# [EXERCISE]
Would you please return the lines of the entries below starting at the line that has "This screenshot has height=1024, width=1024." and ending at the line that has "Viewport: 1736px width, 536px height.", both included, exactly as they are?
=== Section Start ===
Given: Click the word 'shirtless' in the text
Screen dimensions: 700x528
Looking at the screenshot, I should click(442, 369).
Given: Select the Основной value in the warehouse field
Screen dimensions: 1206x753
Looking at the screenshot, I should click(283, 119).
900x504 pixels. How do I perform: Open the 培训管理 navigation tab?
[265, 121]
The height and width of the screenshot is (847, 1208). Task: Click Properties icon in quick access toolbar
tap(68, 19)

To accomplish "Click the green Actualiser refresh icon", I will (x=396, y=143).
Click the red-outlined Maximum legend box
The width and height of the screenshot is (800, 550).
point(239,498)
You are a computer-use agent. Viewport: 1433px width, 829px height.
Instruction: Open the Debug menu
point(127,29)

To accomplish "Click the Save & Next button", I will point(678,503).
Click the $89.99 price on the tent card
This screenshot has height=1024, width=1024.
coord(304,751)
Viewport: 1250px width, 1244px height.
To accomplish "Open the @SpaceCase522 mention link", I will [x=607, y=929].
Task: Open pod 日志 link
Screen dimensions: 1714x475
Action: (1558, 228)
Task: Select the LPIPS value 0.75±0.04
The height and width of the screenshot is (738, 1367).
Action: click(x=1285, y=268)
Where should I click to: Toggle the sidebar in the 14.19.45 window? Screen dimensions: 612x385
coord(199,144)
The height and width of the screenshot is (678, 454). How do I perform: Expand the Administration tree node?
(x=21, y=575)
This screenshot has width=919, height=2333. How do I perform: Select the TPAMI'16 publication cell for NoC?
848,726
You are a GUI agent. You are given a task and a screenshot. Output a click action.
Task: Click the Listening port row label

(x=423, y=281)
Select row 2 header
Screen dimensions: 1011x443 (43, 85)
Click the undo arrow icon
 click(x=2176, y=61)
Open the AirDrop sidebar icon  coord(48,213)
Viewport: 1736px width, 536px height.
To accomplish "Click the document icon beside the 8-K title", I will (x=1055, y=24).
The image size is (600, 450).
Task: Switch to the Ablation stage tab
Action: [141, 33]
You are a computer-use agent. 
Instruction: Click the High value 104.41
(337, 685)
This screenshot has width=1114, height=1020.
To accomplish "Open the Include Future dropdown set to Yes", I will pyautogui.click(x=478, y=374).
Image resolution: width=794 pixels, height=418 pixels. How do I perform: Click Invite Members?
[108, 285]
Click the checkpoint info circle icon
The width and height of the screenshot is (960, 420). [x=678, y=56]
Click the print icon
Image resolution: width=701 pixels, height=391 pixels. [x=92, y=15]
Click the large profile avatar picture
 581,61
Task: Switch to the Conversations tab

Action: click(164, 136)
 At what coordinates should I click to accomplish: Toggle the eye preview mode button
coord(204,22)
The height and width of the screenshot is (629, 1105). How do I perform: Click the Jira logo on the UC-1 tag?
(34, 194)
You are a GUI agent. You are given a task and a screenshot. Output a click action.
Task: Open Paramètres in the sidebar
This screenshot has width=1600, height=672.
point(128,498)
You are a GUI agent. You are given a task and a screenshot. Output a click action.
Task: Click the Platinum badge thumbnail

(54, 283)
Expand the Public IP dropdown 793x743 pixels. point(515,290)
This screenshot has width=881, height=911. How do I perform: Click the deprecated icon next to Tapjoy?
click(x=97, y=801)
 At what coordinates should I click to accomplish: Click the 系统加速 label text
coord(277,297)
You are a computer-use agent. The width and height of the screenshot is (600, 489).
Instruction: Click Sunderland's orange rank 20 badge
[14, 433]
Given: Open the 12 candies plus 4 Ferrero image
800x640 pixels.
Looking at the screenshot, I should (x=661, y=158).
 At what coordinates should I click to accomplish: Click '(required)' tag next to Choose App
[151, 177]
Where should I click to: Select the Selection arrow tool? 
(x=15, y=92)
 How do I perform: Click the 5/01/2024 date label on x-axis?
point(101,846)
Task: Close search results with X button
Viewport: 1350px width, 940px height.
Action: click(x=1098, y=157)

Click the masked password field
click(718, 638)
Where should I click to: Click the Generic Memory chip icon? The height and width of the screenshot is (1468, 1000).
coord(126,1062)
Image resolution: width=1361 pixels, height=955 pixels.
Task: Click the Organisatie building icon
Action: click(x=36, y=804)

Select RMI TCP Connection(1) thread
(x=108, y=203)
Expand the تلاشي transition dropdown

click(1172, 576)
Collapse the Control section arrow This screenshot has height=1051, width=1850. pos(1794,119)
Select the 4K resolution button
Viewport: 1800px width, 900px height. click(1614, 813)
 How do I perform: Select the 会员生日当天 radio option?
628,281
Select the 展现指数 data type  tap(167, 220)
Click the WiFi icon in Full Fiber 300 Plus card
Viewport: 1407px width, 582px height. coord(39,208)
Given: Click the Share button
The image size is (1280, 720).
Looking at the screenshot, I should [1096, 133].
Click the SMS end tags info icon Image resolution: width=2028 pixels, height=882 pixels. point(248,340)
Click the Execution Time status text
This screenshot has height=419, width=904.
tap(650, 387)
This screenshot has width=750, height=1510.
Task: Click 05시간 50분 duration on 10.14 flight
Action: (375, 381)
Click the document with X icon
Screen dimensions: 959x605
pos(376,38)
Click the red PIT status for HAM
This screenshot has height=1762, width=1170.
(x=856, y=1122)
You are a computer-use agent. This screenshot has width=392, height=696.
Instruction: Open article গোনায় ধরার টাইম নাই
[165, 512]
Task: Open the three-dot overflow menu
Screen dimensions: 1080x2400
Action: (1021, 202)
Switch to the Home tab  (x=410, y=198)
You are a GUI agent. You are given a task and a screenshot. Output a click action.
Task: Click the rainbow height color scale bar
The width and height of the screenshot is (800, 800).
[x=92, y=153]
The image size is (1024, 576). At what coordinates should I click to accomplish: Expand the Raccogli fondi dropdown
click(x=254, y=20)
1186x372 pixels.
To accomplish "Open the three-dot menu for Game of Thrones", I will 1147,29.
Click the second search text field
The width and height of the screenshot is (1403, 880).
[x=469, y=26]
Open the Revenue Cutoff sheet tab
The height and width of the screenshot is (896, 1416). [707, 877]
=== Section End ===
# [TASK SOLUTION]
This screenshot has height=1024, width=1024.
coord(304,751)
Viewport: 1250px width, 1244px height.
To accomplish "Open the @SpaceCase522 mention link", I will [x=607, y=929].
Task: Open pod 日志 link
Screen dimensions: 1714x475
Action: (1558, 228)
Task: Select the LPIPS value 0.75±0.04
The height and width of the screenshot is (738, 1367).
Action: click(x=1285, y=268)
Where should I click to: Toggle the sidebar in the 14.19.45 window? Screen dimensions: 612x385
coord(199,144)
The height and width of the screenshot is (678, 454). How do I perform: Expand the Administration tree node?
(x=21, y=575)
This screenshot has width=919, height=2333. How do I perform: Select the TPAMI'16 publication cell for NoC?
848,726
You are a GUI agent. You are given a task and a screenshot. Output a click action.
Task: Click the Listening port row label

(x=423, y=281)
Select row 2 header
Screen dimensions: 1011x443 (43, 85)
Click the undo arrow icon
 click(x=2176, y=61)
Open the AirDrop sidebar icon  coord(48,213)
Viewport: 1736px width, 536px height.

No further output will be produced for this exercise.